The processing instructions that Scene Builder uses should
be considered proprietary API for now - they might change
or be replaced by something else in the future.

If you look at the HelloI18N sample - you will see that it
the FXML contains a PI:

<?scenebuilder-preview-i18n-resource Bundle.properties?>

this tells SceneBuilder to use a file named Bundle.properties located in
the same directory than the FXML file in order to resolve i18n keys.

if your layout had been:

    src/My Resources/Bundle.properties
    src/fxml/MyFxml.fxml

you would have seen:

<?scenebuilder-preview-i18n-resource ../My Resources/Bundle.properties?>

For the classpath it's basically the same: there is one PI line
per entry in the classpath, and the locations must be relative to the
FXML file - e.g - for a layout such as:

    dist/myfirst.jar
    dist/lib/mysecond.jar
    src/fxml/MyFxml.fxml

and a classpath=dist/myfirst.jar:dist/lib/mysecond.jar
you will find:

<?scenebuilder-classpath-element ../../dist/myfirst.jar?>
<?scenebuilder-classpath-element ../../dist/lib/mysecond.jar?>

If your FXML file contains custom type, scene builder will prompt
you to enter a classpath - which will be pre-populated with
the list of classpath element found in the FXML file.
Check the 'Set up classpath' checkbox and click on "Apply" to
apply the classpath.

Hope this helps,

-- daniel

> Message: 3
> Date: Tue, 09 Oct 2012 12:23:16 +0200
> From: Tom Schindl <tom.schindl at bestsolution.at>
> Subject: Re: Is there any source code for the JavaFX SceneBuilder?
> To: openjfx-dev at openjdk.java.net
> Message-ID: <5073FB14.5060005 at bestsolution.at>
> Content-Type: text/plain; charset=ISO-8859-1
>
> Am 09.10.12 12:14, schrieb Werner Lehmann:
>> This is also simple to do in Eclipse.
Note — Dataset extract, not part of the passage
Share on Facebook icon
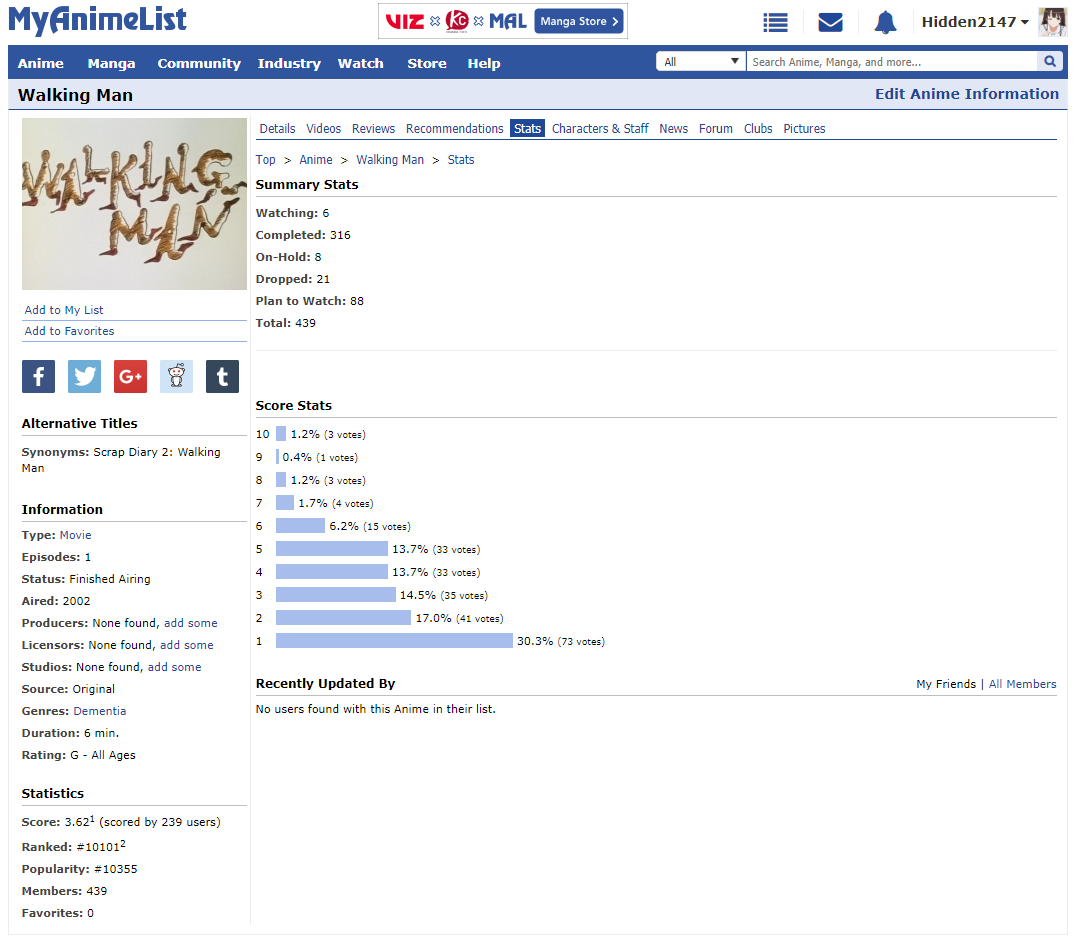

The main problem I am having is,
>> how to pass the location of the resource bundle and especially the
>> classpath of my custom controls to SceneBuilder. Without this I am
>> seeing only black boxes (not necessarily black) instead of my custom
>> controls, and resource bundle keys like "%task-dialog-title" instead of
>> "Edit employee task".
>>
>> In my case this classpath would be assembled from the output directories
>> of several dependent projects plus libraries.
>>
>> Tom, is this something you managed to do in e(fx)clipse?
>>
>
> No. My e(fx)clipse internal preview naturally has all those informations
> because it knows the classpath of the project.
>
> We'd need from the SceneBuilder people an API (once we directly embed
> the editor) and/or an interchange format to tell them where to search
> for classes.
>
> So if we (Eclipse,Netbeans,SceneBuilder) could work on an interchange
> format like
>
> scenebuilder.classpath
> ----------------------
> <paths>
>    <entry src="C:/bla/bla/test.jar" type="jar" />
>    <entry src="C:/bla/bla/bin" type="folder" />
>    <entry src="C:/bla/blo/bin" type="folder" />
> </paths>
>
> this could help you.
>
> It is very easy for IDEs to provide something like this.